[Collected data entries]

>>>

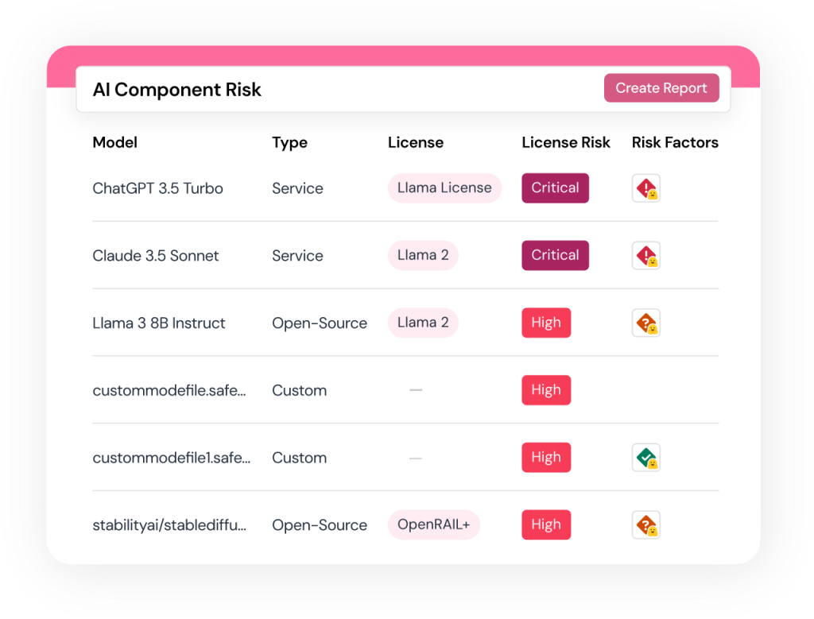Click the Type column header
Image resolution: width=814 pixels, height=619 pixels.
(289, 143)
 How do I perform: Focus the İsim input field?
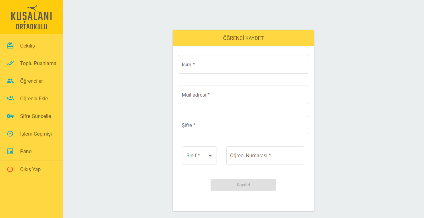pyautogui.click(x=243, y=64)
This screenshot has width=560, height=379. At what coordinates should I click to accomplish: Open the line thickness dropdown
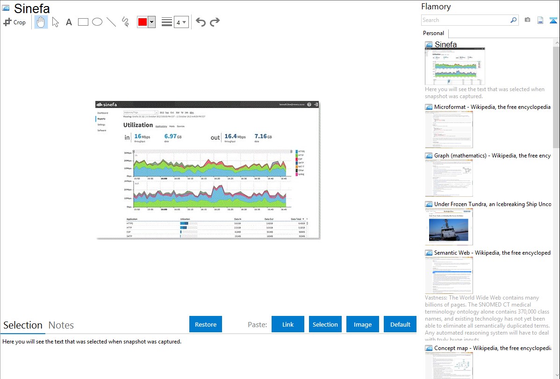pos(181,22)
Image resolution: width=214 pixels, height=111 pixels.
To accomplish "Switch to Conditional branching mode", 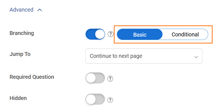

<<<
>>>

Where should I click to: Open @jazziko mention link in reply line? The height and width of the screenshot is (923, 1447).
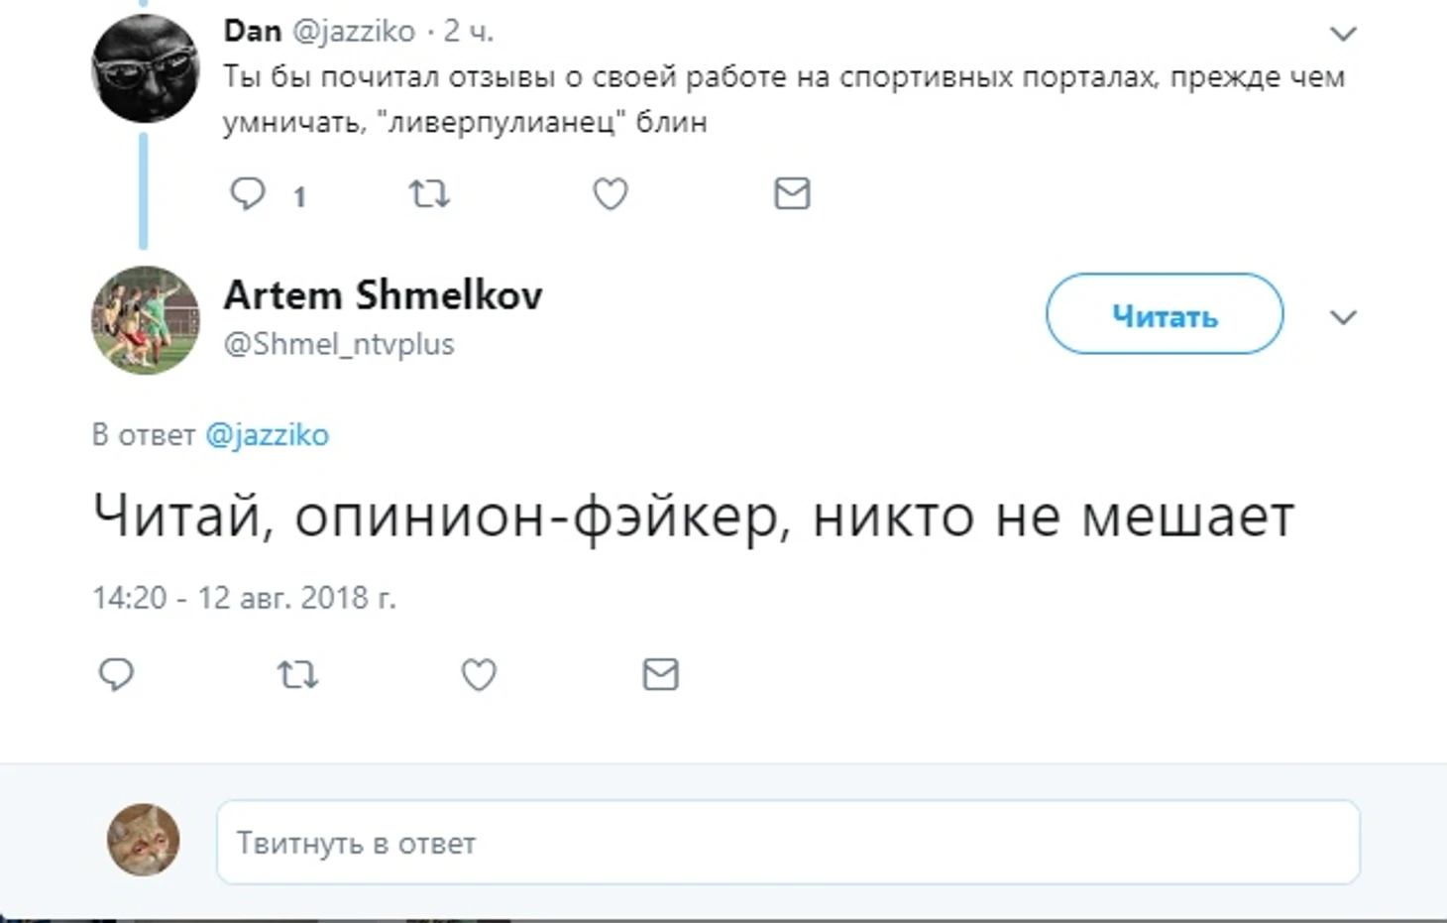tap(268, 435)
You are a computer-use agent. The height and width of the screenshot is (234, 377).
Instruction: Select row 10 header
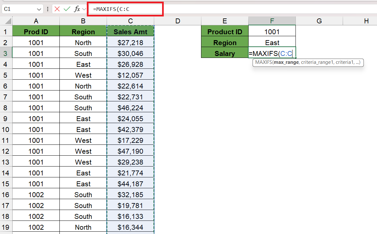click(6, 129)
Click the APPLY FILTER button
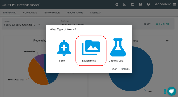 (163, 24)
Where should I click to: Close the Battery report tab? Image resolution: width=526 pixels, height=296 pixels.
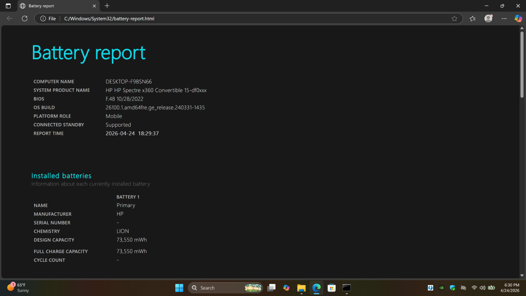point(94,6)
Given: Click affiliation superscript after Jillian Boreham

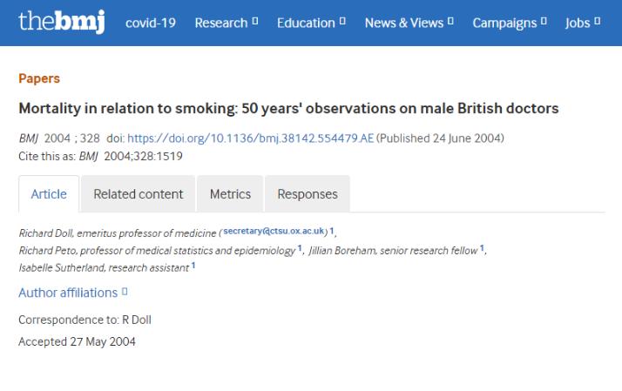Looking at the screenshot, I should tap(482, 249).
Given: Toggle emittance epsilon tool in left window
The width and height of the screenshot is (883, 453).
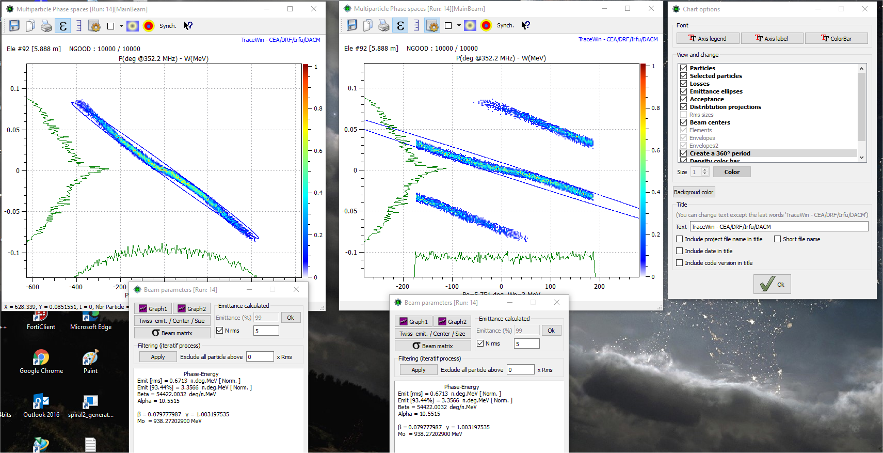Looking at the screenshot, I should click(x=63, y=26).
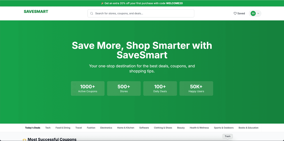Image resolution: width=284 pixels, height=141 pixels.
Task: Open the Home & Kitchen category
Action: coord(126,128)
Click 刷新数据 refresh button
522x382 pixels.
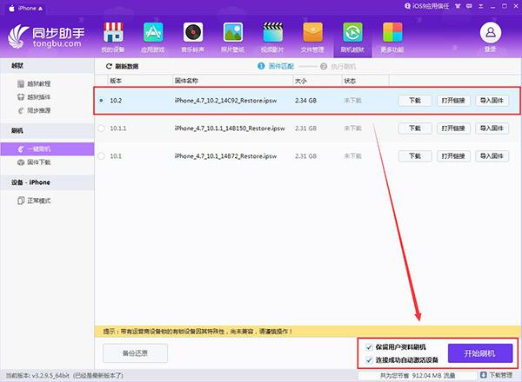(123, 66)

<<<

**THE TASK:** Using the data above, which lines fall from the one with "How do I perform: Focus" through the one with "to Conditional branching"? Repeat them exactly, ends included, minus any pictures.

**EXERCISE RESULT:**
 How do I perform: Focus the İsim input field?
pyautogui.click(x=243, y=64)
This screenshot has width=560, height=379. At what coordinates should I click to accomplish: Open the line thickness dropdown
pos(181,22)
Image resolution: width=214 pixels, height=111 pixels.
To accomplish "Switch to Conditional branching mode", 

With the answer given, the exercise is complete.